Comment 9 for bug 622566

Revision history for this message
John A Meinel (jameinel) wrote : Re: [Bug 622566] Re: ftp access inefficiency

-----BEGIN PGP SIGNED MESSAGE-----
Hash: SHA1

On 8/25/2010 12:49 AM, Alexander Belchenko wrote:
> John Arbash Meinel пишет:
>> On 8/24/2010 4:02 PM, Alexander Belchenko wrote:
>>> I've coded a simple cached FTP transport on top of standard FTP transport in bzrlib, the plugin is available at lp:~bialix/+junk/kftp
>>> and you need to use kftp://host/path URL instead of ftp://host/path.
>>> It works good and indeed reduce the tme for pull and even push. I know it's ad-hoc, but it's better than nothing at all. I think it should be safe to cache packs/indices because they're supposed to be write-once data.
>>
>>
>> I think you can arguably cache any downloaded content for the lifetime
>> of the lock in the outer scope. As long as you take care of invalidating
>> cached data that you just uploaded. (So if you have something cached by
>> 'get' or 'readv()' then it should be invalided/updated by a 'put' call.)
>
> Yes, I'm invalidating the cache on put, and on rename/move calls. But
> looking at logs it seems only put matters. Also looking at logs it
> seems all I need is to cache pack files, because bzr doesn't seem to
> request indices more than 1 time.

It will really depend on the action being performed. "bzr log" over the
whole history will make repeated passes to the .rix files. Etc.

>
>> Note that this will still be significantly more inefficient that sftp,
>> because you aren't actually requesting a subset. You are just avoiding
>> requesting the same content twice. (So if you request 10 bytes 10 times
>> in a 1MB file, you'll still download 1MB, but that is certainly better
>> than 10MB.)
>
> Based on my measurements now cached ftp and sftp took roughly the same
> time to make the full pull. For partial pull of 1 revision (as in the
> initial bug report) now it took 53 seconds instead of 4 minutes. And
> sftp partial pull of the same data took 62 seconds for me. So they're
> actually very close. I think it depends on how data packed actually
> into pack file. Also there is noticeable delay in sftp case to
> establish the connection at the beginning of transaction (up to 5
> seconds, if no more).

The numbers will depend a lot on your latency versus bandwidth. I also
haven't actually looked at your plugin yet.

>
>> If you do the cache invalidation, I think we would be fine bringing that
>> into bzr core.
>
> I'll prepare a patch then.
>
> One question: do you think it's OK to explicitly cache only pack files
> (I'm checking the file extension now)? It seems as bad practice to
> bring the knowledge about packs into transport layer. Another way may
> be to cache only big files, greater than some threshold, e.g. 64KiB or
> so, so we won't cache lock info files, branch.conf, last-revision and
> pack-names.
>

The things you want to cache are accessed via 'readv' rather than via
'get' directly. I believe in the FTP transport, it doesn't actually
implement readv, so it falls back to the default behavior which calls
get + seek + read (which works for the Local version, not so well for
everything else).

If you just implemented readv() and then only cached requests coming
from there, that would work pretty well.

Note also that you'll want to check into the append code a bit, too.
Sometimes we'll readv() from something we just appended to.

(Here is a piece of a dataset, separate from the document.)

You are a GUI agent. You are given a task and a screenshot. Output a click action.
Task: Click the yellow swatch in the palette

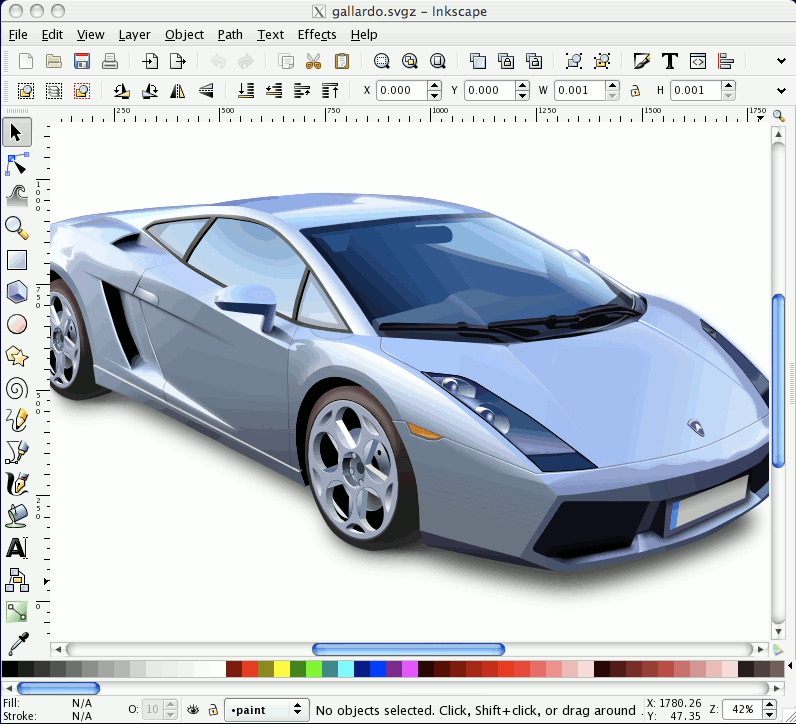coord(282,669)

I think that would be a better option than trying to find a heuristic
based on file size.

John
=:->
-----BEGIN PGP SIGNATURE-----
Version: GnuPG v1.4.9 (Cygwin)
Comment: Using GnuPG with Mozilla - http://enigmail.mozdev.org/

iEYEARECAAYFAkx1HQUACgkQJdeBCYSNAAO3CwCgoOx2JCZIlgLMvWujtHWislb3
qKAAnAvNWQccXoqF8BuSeiPLwiyncZT9
=LRpN
-----END PGP SIGNATURE-----